Sunday, September 27, 2020

An Embarrassment of Spuds

 When you think fall in Maine, you might think of apple picking. (And you wouldn't be wrong! It is a fun fall activity and fresh-fresh-fresh apples are just incredible.) Another fall harvest is just as plentiful, though. The French name translates to "apples of the earth:" potatoes.

There are no pick-your-own potato farms that I know of, it being a messier and less picturesque activity, but farm stands are full of native potatoes, and in the grocery store the prices can't be beat. 

How to take advantage of all this bounty, when the two of us can only eat so many potatoes? (Especially when the apples are beckoning, as well!) In the past when I have tried to freeze stews or soups that contain potatoes, the results have been...not great. The potato chunks have a weird spongy texture. Trying to freeze raw potatoes has not gone any better - those were somehow both grainy and mushy. 

I knew I must be doing something wrong, because frozen french fries and hash browns are a thing. I can't flash-freeze, but I can blanche, which, it turns out, is the secret to home freezing potatoes. Here's how:

Cut the potatoes into wedges. It doesn't have to be exactly this size and shape, but you don't want your chunks too small, because you don't want them to get too thoroughly cooked before freezing. 

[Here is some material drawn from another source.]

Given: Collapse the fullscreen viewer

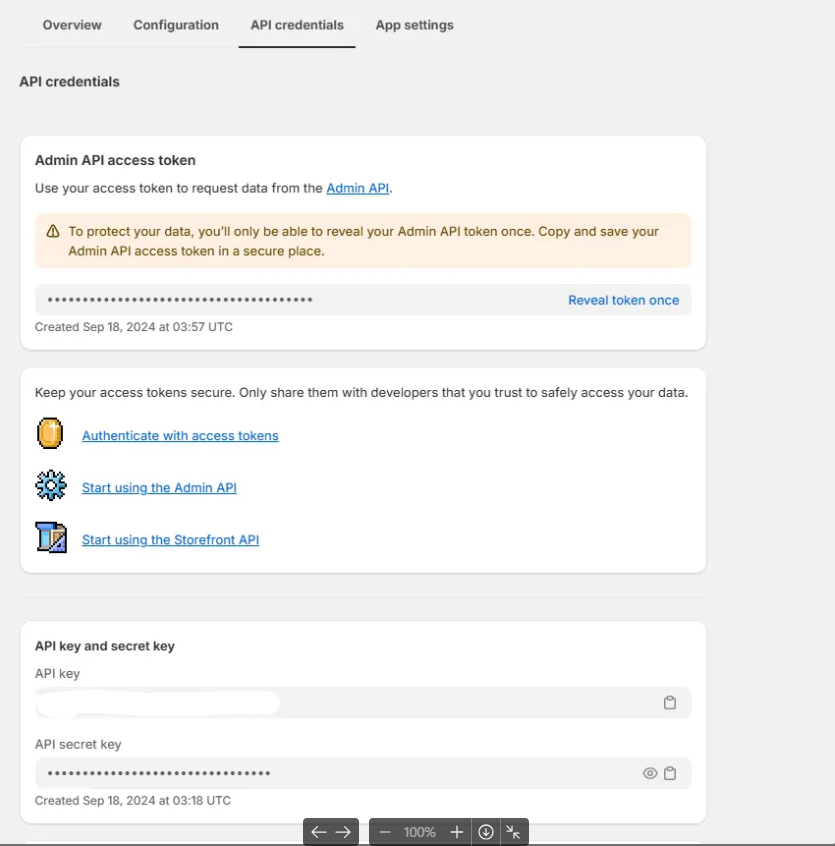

Put a big pot of water on the stove on high. Set a timer for 2 minutes. 

While waiting for the water to boil, fill a bigger pot with cold water & ice cubes. This is the ice bath to stop the potatoes from continuing to cook after you drain them. 

Once the water on the stove boils, put in the potatoes and start the timer. 

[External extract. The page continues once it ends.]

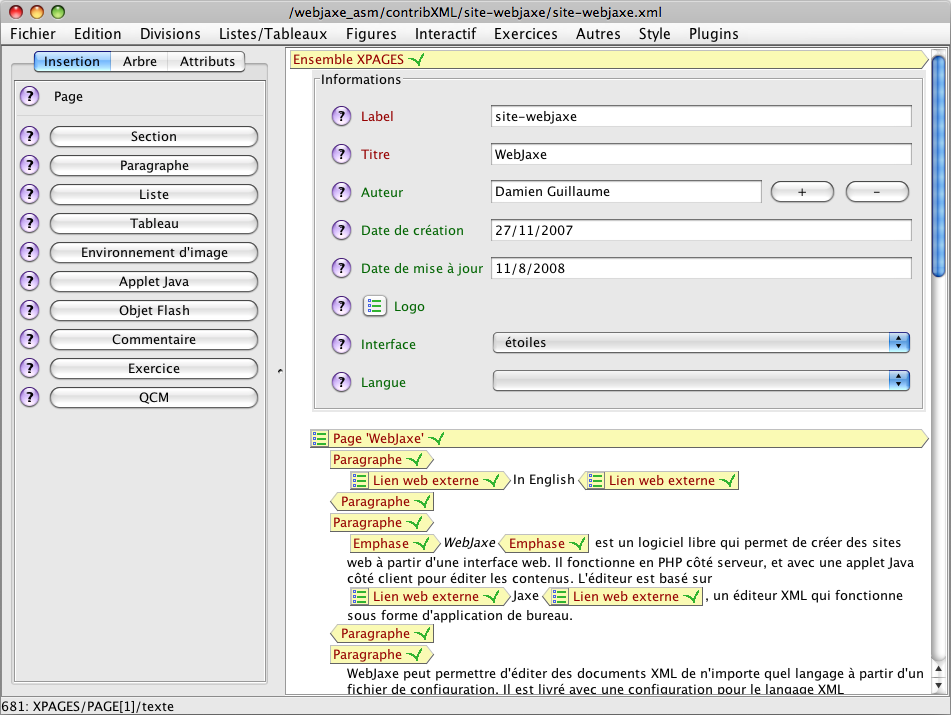This screenshot has width=951, height=715.
Task: Click the help icon beside Date de création
Action: point(342,231)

When the timer goes off, drain hte potatoes in a colander and put them immediately into the ice bath. Leave them in the ice bath for a few minutes, them scoop them back into the colander with a slotted spoon. Let them drain completely, then divide them into freezer bags and pop them into the freezer. 

Frozen potatoes will stay good for about a year - not that I need to worry about that, I expect we will eat these sometime in the bleak midwinter. That's the point of buying lots while they are cheap - then you save on shopping when you have less money.